Reading passage:
☆ ☆ ☆

EtOH does not affect high permeability and selectivity for
K+.
A remarkable property of all BK channels is the
combination of a large conductance and an exquisite selectivity for
K+: they are practically impermeable to Na+
(Latorre, 1994). We previously observed, using native BK channels, that
the enhancement of BK currents by EtOH is completely explained by an
increase in channel NPo, with no major changes
in single-channel conductance and reversal potential in symmetric
conditions (Dopico et al., 1996a). In the present
study, we further evaluated BK channel ion conduction properties not
only using symmetric [K+] but also substituting
Na+ for K+, in order to establish whether EtOH
modifies the high selectivity of the channel for K+ over
Na+. Figure 5 shows
i/V plots obtained in the absence and presence of 50 mM
EtOH, a concentration at which channel NPo was
increased about 160% over control values (fig. 2a). In the absence of
EtOH, the single-channel conductance, obtained from the slope of the i/V plot in symmetric 145 mM [K+] was
240.1 ± 6.5 pS (r = 0.999), with a reversal
potential near 0 mV (0.7 mV). The reversal potential shifted in a
positive direction to +28.6 mV (r = 0.998) with 100 mM
[Na+]/45 mM [K+] at the intracellular side,
almost identical to the theoretical value of +30.6 mV predicted by the
Nernst equation for a channel highly selective for K+.

☆ ☆ ☆

[Stored data]
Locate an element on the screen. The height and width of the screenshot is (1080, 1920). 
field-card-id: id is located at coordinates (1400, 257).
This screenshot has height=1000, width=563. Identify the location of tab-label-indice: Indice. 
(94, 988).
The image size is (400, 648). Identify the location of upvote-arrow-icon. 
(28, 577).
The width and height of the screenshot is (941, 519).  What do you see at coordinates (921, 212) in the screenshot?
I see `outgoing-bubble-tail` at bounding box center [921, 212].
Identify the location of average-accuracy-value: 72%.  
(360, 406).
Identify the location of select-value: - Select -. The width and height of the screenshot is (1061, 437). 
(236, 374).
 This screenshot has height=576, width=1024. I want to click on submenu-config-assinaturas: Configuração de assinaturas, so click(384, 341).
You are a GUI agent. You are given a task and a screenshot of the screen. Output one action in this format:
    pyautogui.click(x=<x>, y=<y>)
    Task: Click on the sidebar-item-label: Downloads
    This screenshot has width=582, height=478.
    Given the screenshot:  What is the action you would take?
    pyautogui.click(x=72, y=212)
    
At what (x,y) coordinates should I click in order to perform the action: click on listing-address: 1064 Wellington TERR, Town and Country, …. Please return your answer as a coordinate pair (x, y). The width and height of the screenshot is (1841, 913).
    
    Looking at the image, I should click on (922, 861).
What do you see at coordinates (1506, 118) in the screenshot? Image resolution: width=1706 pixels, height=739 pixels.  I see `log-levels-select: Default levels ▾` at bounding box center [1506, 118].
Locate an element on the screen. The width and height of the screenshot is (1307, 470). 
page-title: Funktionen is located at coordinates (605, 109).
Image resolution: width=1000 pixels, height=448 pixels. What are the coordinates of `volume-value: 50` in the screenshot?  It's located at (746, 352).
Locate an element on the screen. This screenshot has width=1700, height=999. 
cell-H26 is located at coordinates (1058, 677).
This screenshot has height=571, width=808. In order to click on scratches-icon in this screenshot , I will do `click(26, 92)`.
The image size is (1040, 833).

☆ ☆ ☆

Problem set:
**A.** In the passage on ethanol and BK channels, what single-channel conductance was measured in symmetric 145 mM [K+] without EtOH?
**B.** Pick up the passage on ethanol and BK channels after its last sentence and write a short continuation.
None of the items are needed for this work.

Per-task answers:
**A.** 240.1 ± 6.5 pS

**B.**
Thus, mslo channels exhibit the combination of large unitary conductance and high selectivity for K+ over
Na+ that is characteristic of BK channels. Figure 5 also
shows that this characteristic feature was unmodified by EtOH. In the
presence of the drug, the single-channel conductance in symmetric 145 mM [K+] was 235.7 ± 7.2 pS (r = 0.999), with a reversal potential of 1.3 mV. The shift in the
reversal potential to +28.2 mV (r = 0.995) when 100 mM
[Na+]/45 mM [K+] was used at the
intracellular side of the patch was almost identical to that observed
in controls, following the Nernst prediction. Therefore, EtOH-activated
mslo channels retain a typical characteristic of BK
channels: the combination of large conductance and high selectivity for
K+, remaining almost impermeable to Na+.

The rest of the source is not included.